Have you considered the importance of cyber-security in your school?
With the rise of remote online learning, your school could be at risk of an attack. Understanding your school’s cybersecurity risk and how you can keep your network secure, should be your number one priority.
The majority of businesses keep important data online. Your school is no different to any private corporation.
With increased use of technology for online learning, teaching, and simply just operating the daily functions of a school, you are highly vulnerable to cyberattacks. School’s are full of data rich information; student and employee records and financial information, that may be poorly secured making it easier for cyber criminals to attack.
Microsoft Security Intelligence reports 60% of the 8 million malware encounters in one month came from the education sector, making this sector the most affected by cyber crime. Cyber criminals target schools as they’re traditionally known to have basic cyber security; with small IT teams and limited resources and funds. Interestingly, many schools believe they don’t have anything worth stealing so aren’t a target.
How have these threats increased?
Just imagine the immediate change to our lives last year during Covid. Without notice, we needed to stay home and school became an online, remote learning environment. Students were expected to use personal computers and free video conferencing. This situation created a dangerous environment for ransomware attacks as the attack surface of your school network increased. If your students are using personal equipment, there’s no monitoring or control. Using systems outside of your network that are not designed for remote use means there isn’t a set patching schedule for security updates.
Top cyber security threats schools face
Of the threats that rate highly, phishing is the most common. This is an attack where scammers trick users into giving them personal or highly confidential information, like passwords and account information, that are used to access networks. Users can easily be fooled as almost all phishers are impersonating someone in authority. Over 90% of cyber attacks start with phishing.
Another common threat is Ransomware attacks. These involve a criminal encrypting your data files and systems via malicious software and insisting your school pays a ransom to regain access to their systems. These types of attacks start with phishing emails and show how important it is to have your remote network secure and access to automatic patching to receive important network updates.
What action can you take?
Securing your network may sound daunting, but there are a few easy and effective steps you can put in place to educate your users; being staff, students and parents to keep your network safe.
As a school you can:
- Create strong passwords; using 8 characters or more with combinations of upper and lowercase letters, numbers and symbols
- Use Multi Factor Authentication; granting the user permission via 2 or more verified mechanisms to gain access to an account. Such mechanism could be a password used in combination with a pin or answer to a question.
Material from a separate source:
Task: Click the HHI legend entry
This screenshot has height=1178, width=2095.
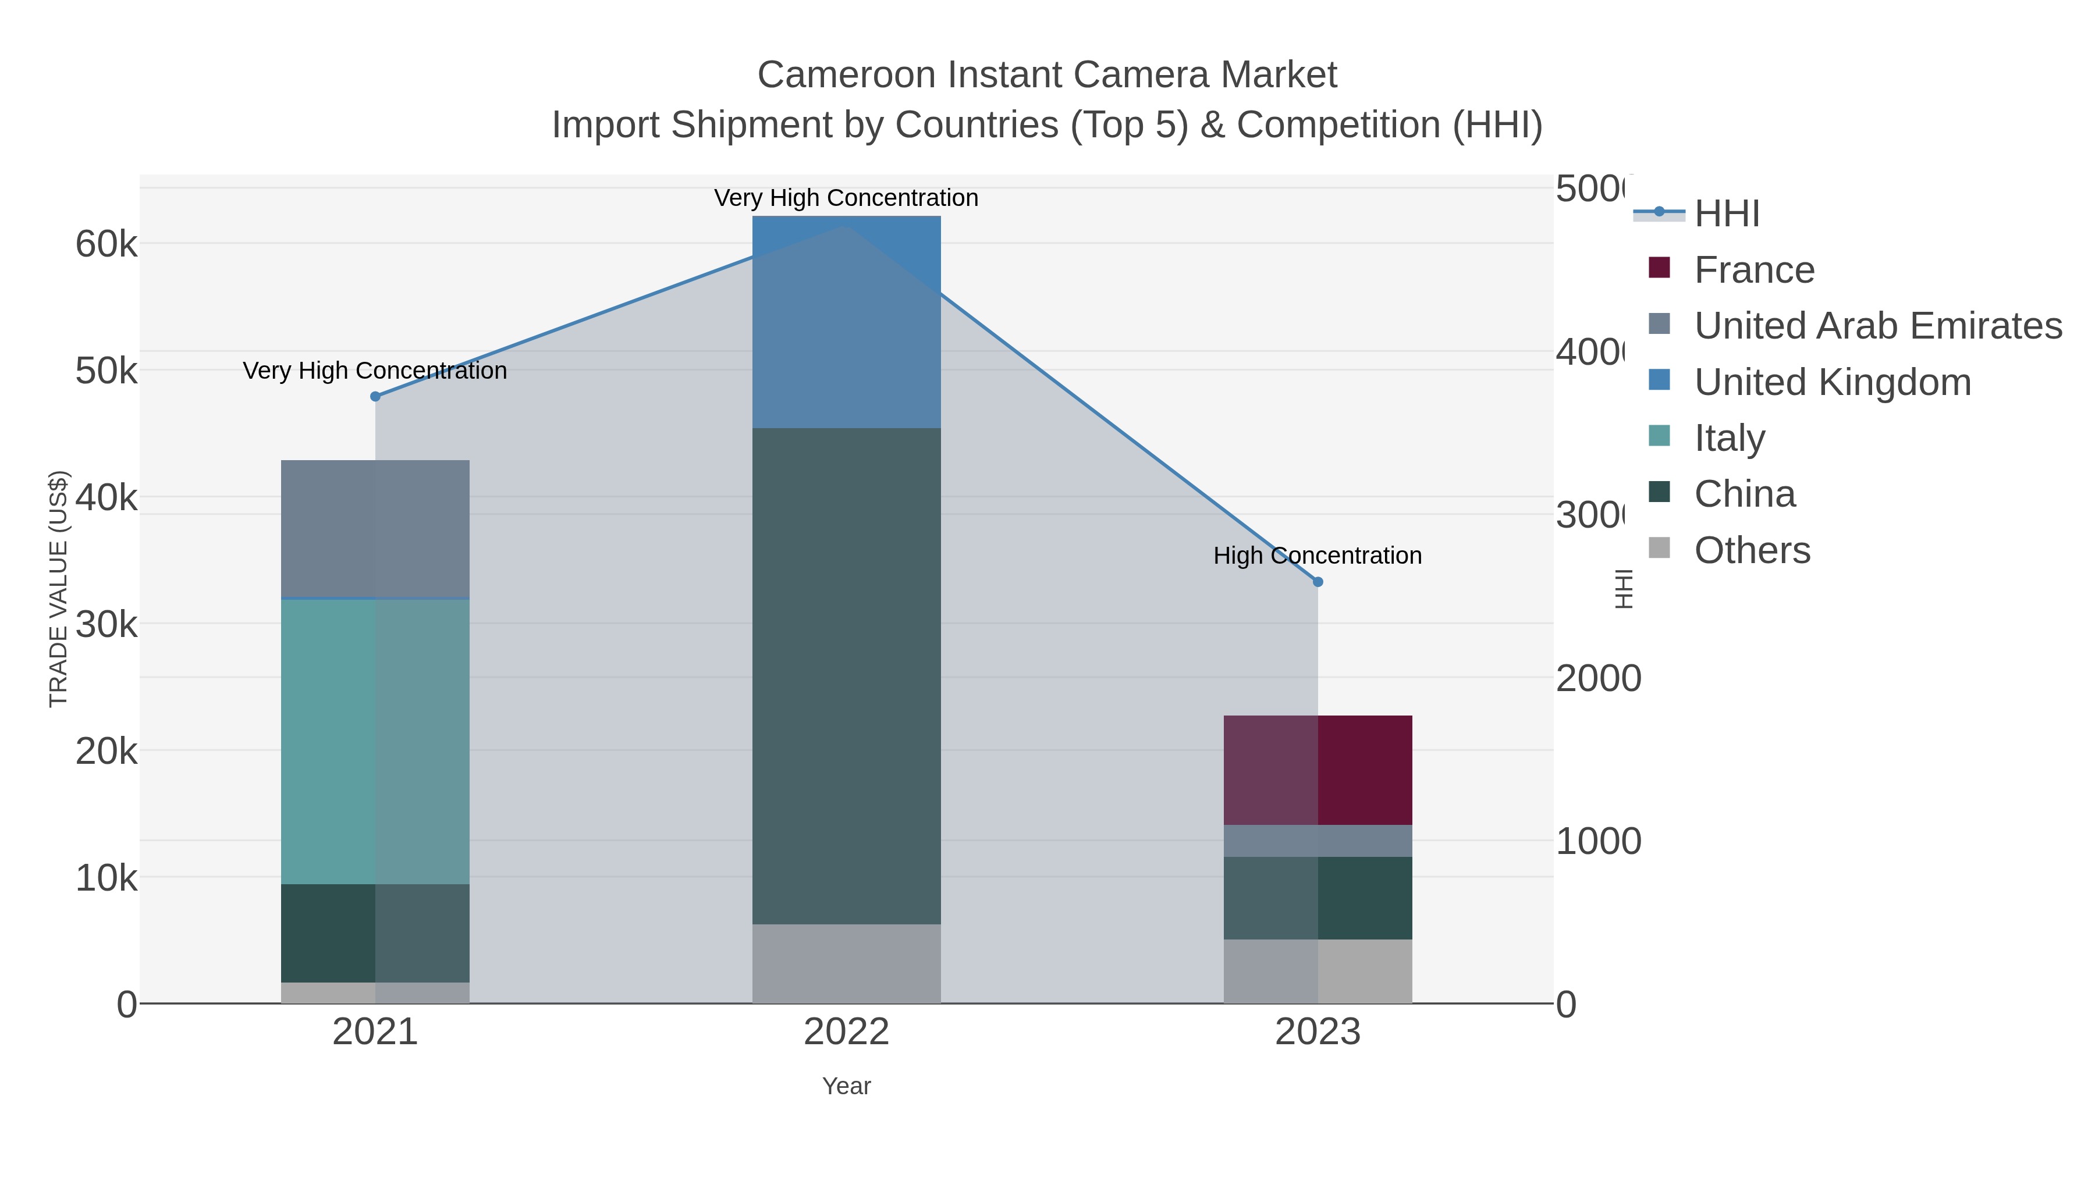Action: coord(1726,214)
- Train staff and students on good cybersecurity practices and educate them on the dangers of an unsecured network i.e. using their personal computers at home for online learning and keeping data and passwords private.
- Discourage password sharing. Assign a user password to each individual user (and the use of different passwords for different parts of their lives)
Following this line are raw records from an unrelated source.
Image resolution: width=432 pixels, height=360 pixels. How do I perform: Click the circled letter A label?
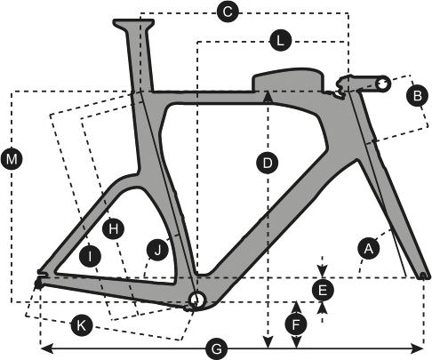(x=369, y=248)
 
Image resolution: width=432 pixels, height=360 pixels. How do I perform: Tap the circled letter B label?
(x=418, y=95)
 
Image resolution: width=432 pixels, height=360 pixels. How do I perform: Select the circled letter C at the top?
(x=228, y=12)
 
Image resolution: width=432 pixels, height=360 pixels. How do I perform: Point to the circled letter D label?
(x=268, y=163)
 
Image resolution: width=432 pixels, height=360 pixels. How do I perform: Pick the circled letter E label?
(x=323, y=290)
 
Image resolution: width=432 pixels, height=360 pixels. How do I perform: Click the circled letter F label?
(x=296, y=324)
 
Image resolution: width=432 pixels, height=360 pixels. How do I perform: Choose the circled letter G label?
(x=217, y=349)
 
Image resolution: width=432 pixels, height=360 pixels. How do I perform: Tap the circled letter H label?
(x=113, y=228)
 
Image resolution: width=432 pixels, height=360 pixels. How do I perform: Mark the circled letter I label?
(x=90, y=256)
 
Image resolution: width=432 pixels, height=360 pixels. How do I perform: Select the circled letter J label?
(x=157, y=250)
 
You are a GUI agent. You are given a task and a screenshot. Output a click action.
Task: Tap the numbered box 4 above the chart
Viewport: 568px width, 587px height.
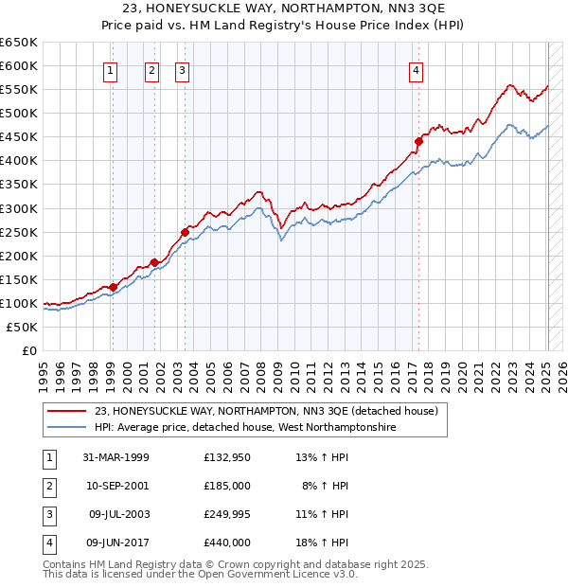(x=417, y=69)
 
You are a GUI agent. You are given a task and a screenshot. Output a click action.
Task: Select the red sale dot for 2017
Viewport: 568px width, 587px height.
(x=417, y=141)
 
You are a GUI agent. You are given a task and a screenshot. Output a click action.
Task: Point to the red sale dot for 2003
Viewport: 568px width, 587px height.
(x=186, y=232)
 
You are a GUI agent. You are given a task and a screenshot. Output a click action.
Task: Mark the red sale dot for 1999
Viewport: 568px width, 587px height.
(x=113, y=287)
- Restrict admin rights to the network. Only allow a small handful of users access rights, which can minimise data breaches. Entrust access rights to key individuals in each department i.e.: Head of IT security etc.
- Use licensed software; using anti-malware software along with employee education can help prevent attacks.
- Network Segmentation – Segmenting your network should be a key focus, so that less secure networks have little or no access to Corporate zones.
Implementing these simple strategies can go a long way in keeping your network safe and should be messaged consistently throughout the school year. However, constantly looking and searching for security vulnerabilities and threats can be overwhelming and the simple steps you have in place may not be enough to eliminate threats. A good option is to work with a Cyber Security Solutions provider, like Secure ISS.
Secure ISS offers tailored Cyber Security consulting services, providing a range of security solutions such as Vulnerability Assessments. This assessment involves our team testing your network environment to see where vulnerabilities may lie. After an initial assessment, our team will provide an audit report with recommendations on where to prioritise solution and process investment to address any gaps found.
The threat of security attacks is real, don’t forget about the need for security in your school network until you have been attacked. Consistently educating your users and implementing a cyber security strategy is your best bet to protecting your network and making sure a cyber-attack never becomes a reality.